南ア:Anglo AmericanとEDF Renewables社、再生可能エネルギーの提携に合意

 2022年10月4日付けでAnglo Americanは、南アにおいて地域再生可能エネルギーエコシステム(regional renewable energy ecosystem、RREE)を開発するために、EDF Renewables社と共同出資会社Envusa Energy社を設立することに合意したと発表した。2022年3月、両社はRREEの開発を検討するための覚書に調印している。この覚書は、南アにおけるAnglo Americanの事業用電力需要を満たし、地域の電力供給システムの復元力及び同国におけるエネルギーの広範な脱炭素化を支援することを目的としたものである。RREEでは、南アの再生可能エネルギー分野の経済活動を促進し、同国の広範で公正なエネルギー移行を支援することが期待されている。

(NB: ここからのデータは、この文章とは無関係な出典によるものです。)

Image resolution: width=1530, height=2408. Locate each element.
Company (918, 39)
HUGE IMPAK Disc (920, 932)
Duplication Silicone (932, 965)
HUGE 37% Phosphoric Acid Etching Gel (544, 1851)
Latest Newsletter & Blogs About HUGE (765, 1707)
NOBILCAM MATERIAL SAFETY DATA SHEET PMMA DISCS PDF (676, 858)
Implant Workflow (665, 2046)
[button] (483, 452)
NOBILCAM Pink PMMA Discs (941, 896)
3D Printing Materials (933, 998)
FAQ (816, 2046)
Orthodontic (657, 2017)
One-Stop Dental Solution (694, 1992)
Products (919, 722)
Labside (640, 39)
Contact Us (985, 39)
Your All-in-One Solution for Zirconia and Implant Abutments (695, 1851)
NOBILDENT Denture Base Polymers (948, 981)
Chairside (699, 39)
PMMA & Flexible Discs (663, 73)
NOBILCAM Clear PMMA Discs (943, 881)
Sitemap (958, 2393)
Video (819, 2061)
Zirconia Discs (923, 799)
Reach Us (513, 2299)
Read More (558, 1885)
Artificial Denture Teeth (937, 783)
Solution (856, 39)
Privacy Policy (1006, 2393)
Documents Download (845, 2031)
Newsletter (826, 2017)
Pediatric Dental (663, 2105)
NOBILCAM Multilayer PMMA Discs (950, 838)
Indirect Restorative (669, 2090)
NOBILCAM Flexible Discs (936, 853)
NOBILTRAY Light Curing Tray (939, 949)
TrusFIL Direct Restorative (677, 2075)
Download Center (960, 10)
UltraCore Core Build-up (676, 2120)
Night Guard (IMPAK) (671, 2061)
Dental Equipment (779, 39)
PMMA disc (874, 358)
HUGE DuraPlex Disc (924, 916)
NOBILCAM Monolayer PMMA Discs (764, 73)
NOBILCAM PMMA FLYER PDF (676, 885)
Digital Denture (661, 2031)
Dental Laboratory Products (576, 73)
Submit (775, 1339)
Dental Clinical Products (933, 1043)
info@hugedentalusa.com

 契約の一環として、Envusa Energy社は南アで600MW以上の風力・太陽光発電プロジェクトの成熟したパイプラインを立ち上げている。これは、2030年までに3~5GWの再生可能エネルギーを生み出すと期待されるエコシステムの開発に向けた大きな第一歩となる。本プロジェクトの第一段階は、負債によるものを含め全額資金調達を行い、2023年の建設開始に向けて準備する予定としている。
 Envusa Energy社は、Anglo Americanのサイトで生産された再生可能エネルギーと国内送電網を経由した再生可能エネルギーを混合して供給する計画である。地理的に分散している再生可能エネルギー発電資産からエネルギーを集約し、Anglo Americanの拠点における負荷需要に最適に配分するアプローチである。
 RREEの導入は、Anglo Americanが計画しているnuGen Zero Emission Haulage Solution(ZEHS、水素を動力源とする超級鉱山運搬トラック計画)のためのグリーン水素を製造するクリーンエネルギー源としても機能し、カーボンニュートラルに向けてオンサイトのディーゼル排出を大幅に削減するとともに、南アの水素バレーの発展を支援することにもなる。